We then explored ElastiCache, which met our requirements, as a fully managed service, it seamlessly integrates with our existing AWS architecture. It functions as a buffer for traffic spikes and provides read /write throughput of up to 350,000 operations per second, as shown in our performance testing. We implemented a drainer process from ElastiCache to Amazon RDS for MySQL that provides controlled write-back at a rate that prevents database overload.
The following table summarizes the performance metrics we measured when testing these possible solutions during our architecture design phase.
Metric | Amazon RDS for MySQL | Open Source Apache Cassandra | Amazon ElastiCache |
Instance Type | r6g.2xlarge | r6g.2xlarge | r6g.2xlarge |
Read/Write Operations per Second | 1,000–10,000 | 40,000–50,000 | Up to 350,000 |
CPU Utilization | 70–100%(under heavy load) | Up to 80%(for consistent throughput) | 70-80%(high throughput) |
Latency (p50 – p99) | 2–10 milliseconds | 5–10 milliseconds | 0.44–2.45 milliseconds |
Technical Implementation
Let’s look into the various patterns we used in our architecture to build a payment gateway with Amazon ElastiCache and Amazon RDS. We implemented four key architectural patterns, starting with a memory-first approach that fundamentally changed how we handle transaction data.
Memory-first architecture
Juspay implemented Amazon ElastiCache in cluster mode to store active transactions with write-back to persistent storage. This fully managed service acted as a buffer for traffic spikes, scaling to handle incoming traffic and populating Amazon RDS for MySQL at a controlled rate. This solution integrated with Juspay’s existing AWS architecture and delivered the required throughput with sub-millisecond latency.
A key insight emerged during our evaluation: our payment platform only needs to maintain transaction state for short durations (averaging 2 minutes) while routing payments to gateways. This short-lived state characteristic made Amazon ElastiCache an ideal temporary key-value data store. This approach set the foundation for our write path optimization.
Write path optimization
Our implementation uses Amazon ElastiCache as write-ahead logs for sub-millisecond write acknowledgment. This approach allows us to quickly confirm transaction receipt while ensuring data is safely captured for later persistence. Amazon ElastiCache serves as a temporary storage layer that maintains transaction consistency and real-time accuracy before data is permanently written to the database.
We designed a scalable queue system that buffers data from the ElastiCache instances and drains it to RDS for MySQL. The autoscaling of these “drainers” is based on the CPU utilization of the RDS instance, which allows us to maintain consistent database instances sizes while handling variable workloads. This eliminates the need for database scaling, providing operational stability and cost reduction. Given that ElastiCache is an in-memory datastore, we implemented safeguards by writing critical streams to secondary instances, which prevents data loss during failover events. However, we have not encountered such a scenario so far, thanks to the high availability provided by the ElastiCache service.

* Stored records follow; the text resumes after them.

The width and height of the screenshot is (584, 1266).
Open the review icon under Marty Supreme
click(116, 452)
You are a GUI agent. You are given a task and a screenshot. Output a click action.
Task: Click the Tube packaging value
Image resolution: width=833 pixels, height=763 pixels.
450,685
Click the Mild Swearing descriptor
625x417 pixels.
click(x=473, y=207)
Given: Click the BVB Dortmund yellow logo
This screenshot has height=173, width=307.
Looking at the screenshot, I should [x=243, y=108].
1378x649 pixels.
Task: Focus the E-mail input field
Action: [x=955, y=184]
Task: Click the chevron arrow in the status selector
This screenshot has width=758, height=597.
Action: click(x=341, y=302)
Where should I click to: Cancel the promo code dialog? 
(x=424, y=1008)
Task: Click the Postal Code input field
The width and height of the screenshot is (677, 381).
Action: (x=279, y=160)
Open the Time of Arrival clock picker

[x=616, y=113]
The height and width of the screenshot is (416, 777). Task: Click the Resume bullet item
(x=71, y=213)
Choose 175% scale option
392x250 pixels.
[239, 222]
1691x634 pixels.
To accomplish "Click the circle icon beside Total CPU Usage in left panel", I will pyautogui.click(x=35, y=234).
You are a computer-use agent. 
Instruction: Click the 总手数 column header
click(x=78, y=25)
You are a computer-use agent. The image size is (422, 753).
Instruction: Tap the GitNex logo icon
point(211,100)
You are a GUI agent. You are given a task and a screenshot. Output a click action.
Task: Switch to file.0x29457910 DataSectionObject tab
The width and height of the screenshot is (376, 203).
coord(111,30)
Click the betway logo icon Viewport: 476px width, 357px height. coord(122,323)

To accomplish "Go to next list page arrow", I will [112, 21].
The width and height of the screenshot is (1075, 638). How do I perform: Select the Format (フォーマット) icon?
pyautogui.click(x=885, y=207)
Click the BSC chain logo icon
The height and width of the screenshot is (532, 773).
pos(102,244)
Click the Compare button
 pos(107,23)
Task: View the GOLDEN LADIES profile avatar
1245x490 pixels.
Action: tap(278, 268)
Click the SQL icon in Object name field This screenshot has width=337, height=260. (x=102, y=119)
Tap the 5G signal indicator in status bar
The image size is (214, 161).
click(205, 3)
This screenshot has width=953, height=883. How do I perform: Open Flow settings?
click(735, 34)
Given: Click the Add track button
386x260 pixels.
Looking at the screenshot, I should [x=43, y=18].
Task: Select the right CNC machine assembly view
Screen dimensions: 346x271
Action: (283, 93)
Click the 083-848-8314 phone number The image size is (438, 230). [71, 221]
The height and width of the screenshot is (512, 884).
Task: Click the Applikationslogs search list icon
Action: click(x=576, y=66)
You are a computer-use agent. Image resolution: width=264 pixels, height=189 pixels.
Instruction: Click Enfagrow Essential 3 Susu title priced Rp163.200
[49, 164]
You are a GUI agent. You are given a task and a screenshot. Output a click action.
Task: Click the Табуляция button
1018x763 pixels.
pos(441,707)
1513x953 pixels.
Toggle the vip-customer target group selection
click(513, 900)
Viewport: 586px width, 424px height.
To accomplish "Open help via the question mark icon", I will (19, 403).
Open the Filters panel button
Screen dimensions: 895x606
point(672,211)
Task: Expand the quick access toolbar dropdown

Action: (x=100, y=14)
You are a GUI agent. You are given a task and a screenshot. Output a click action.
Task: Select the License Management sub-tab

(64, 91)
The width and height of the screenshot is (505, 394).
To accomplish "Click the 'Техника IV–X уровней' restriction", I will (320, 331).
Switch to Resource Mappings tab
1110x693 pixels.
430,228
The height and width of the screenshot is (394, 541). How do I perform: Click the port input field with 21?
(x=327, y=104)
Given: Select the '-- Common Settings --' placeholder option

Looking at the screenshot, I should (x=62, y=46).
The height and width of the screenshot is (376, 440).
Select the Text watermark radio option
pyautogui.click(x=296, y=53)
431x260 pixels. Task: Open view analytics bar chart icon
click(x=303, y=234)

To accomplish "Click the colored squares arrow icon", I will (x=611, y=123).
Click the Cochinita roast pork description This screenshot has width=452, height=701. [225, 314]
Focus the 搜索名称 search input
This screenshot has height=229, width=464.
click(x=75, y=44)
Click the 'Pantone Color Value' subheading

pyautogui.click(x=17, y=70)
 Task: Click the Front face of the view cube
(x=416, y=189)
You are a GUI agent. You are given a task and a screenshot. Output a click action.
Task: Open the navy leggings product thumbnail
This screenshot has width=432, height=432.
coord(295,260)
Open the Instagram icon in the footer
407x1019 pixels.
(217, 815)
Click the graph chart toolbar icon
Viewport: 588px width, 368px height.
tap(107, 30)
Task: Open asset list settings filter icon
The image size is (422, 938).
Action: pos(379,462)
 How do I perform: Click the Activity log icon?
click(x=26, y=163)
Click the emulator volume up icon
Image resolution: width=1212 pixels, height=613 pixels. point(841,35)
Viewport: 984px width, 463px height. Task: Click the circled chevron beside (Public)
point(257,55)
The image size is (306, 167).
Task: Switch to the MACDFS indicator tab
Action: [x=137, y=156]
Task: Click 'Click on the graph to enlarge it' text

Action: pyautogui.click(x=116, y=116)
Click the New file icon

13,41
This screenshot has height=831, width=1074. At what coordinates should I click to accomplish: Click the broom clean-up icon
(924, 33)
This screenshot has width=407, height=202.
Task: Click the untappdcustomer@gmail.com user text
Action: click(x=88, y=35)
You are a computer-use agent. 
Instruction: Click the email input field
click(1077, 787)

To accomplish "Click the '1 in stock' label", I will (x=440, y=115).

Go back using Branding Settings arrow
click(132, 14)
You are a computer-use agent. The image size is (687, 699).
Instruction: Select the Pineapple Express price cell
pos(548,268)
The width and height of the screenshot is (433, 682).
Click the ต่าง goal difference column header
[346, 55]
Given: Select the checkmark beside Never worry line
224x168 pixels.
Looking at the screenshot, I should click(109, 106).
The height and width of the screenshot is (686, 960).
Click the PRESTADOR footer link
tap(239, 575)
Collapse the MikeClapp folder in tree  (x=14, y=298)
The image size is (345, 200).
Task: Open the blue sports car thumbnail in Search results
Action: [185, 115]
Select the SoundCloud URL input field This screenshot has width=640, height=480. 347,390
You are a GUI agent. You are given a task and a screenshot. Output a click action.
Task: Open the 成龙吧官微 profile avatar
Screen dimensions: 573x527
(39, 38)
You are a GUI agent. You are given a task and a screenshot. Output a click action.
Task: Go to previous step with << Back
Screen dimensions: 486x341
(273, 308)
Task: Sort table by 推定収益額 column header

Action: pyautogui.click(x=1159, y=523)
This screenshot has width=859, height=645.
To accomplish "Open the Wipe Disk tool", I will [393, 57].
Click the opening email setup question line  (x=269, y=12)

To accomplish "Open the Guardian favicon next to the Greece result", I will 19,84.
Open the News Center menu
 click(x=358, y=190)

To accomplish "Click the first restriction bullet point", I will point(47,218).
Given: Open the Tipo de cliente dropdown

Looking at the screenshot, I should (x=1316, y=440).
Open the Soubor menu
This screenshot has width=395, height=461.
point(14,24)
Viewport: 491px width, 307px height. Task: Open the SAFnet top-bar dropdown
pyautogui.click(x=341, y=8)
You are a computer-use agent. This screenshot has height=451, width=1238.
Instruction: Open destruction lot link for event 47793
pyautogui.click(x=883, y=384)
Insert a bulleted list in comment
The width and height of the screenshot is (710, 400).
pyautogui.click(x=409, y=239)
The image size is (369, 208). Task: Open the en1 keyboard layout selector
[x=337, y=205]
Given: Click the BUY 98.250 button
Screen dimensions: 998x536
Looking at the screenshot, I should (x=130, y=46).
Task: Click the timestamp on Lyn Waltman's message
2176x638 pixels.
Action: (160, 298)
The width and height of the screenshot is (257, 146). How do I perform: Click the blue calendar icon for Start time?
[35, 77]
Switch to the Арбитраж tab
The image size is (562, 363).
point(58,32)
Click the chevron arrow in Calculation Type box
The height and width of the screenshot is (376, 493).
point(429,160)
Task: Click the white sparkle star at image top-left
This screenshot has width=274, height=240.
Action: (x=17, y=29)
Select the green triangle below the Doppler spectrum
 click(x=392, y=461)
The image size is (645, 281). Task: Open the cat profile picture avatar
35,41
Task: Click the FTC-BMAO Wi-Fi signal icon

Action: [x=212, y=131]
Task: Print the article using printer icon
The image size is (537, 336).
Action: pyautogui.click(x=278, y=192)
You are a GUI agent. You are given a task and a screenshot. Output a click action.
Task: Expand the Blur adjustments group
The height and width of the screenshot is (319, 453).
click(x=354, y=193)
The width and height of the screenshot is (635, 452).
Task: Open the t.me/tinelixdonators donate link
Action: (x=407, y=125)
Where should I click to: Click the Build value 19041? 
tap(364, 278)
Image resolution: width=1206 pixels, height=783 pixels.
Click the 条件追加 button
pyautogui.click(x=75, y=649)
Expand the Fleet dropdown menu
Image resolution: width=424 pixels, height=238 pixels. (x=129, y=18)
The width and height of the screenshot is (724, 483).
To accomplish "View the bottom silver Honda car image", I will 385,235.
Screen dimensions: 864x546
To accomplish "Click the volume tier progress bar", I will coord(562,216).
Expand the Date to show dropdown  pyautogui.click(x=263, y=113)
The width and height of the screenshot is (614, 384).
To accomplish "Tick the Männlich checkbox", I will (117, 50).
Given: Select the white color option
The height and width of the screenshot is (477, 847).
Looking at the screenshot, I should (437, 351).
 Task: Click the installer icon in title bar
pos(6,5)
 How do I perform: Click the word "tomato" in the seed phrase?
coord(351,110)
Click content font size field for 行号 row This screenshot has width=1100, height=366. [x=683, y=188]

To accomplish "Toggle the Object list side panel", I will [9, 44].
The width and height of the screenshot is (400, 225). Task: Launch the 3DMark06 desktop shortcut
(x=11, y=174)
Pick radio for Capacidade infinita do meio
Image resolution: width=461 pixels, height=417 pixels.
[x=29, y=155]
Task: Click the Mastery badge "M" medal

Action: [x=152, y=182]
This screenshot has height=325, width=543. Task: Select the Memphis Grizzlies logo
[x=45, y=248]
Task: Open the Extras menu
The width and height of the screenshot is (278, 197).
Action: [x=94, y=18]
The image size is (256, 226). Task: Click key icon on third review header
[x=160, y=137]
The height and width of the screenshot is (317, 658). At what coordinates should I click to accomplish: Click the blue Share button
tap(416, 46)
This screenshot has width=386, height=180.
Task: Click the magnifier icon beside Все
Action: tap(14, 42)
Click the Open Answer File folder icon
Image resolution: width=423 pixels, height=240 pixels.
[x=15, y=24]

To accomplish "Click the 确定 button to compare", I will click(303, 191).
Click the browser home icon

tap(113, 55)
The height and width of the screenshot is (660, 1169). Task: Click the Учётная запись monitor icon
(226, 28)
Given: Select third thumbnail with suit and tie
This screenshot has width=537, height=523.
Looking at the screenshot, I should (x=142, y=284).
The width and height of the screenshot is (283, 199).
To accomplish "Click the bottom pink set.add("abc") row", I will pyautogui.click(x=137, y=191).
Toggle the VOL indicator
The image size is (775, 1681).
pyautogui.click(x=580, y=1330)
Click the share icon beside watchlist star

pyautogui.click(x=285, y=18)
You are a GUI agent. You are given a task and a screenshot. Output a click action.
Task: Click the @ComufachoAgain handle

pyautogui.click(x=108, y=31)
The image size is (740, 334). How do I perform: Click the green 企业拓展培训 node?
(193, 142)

The write-back processor batches updates for Amazon RDS for MySQL persistence, a balance performance and reliability. By controlling the write-back process, we prevent database overload while maintaining high throughput. This architecture combines the speed of Amazon ElastiCache with the durability of Amazon RDS for MySQL. This controlled write-back approach directly influences our consistency model implementation.
Consistency models
Building on our write path optimization, we maintain data consistency between Amazon ElastiCache and Amazon RDS through our queue system. The auto-scaling of drainers based on Amazon RDS CPU utilization allows us to keep database instance sizes constant while controlling the write-back rate to the relational database.
Our architecture implements a hybrid consistency model that balances performance with data integrity. For active transactions, we maintain strong consistency by storing them in Amazon ElastiCache, thus ensuring real-time accuracy for current payment operations. Data from Amazon ElastiCache is drained to Amazon RDS for MySQL at a configured frequency. This approach leads to an eventual consistency model at the database level, optimizing for efficient long-term storage and retrieval of completed transactions.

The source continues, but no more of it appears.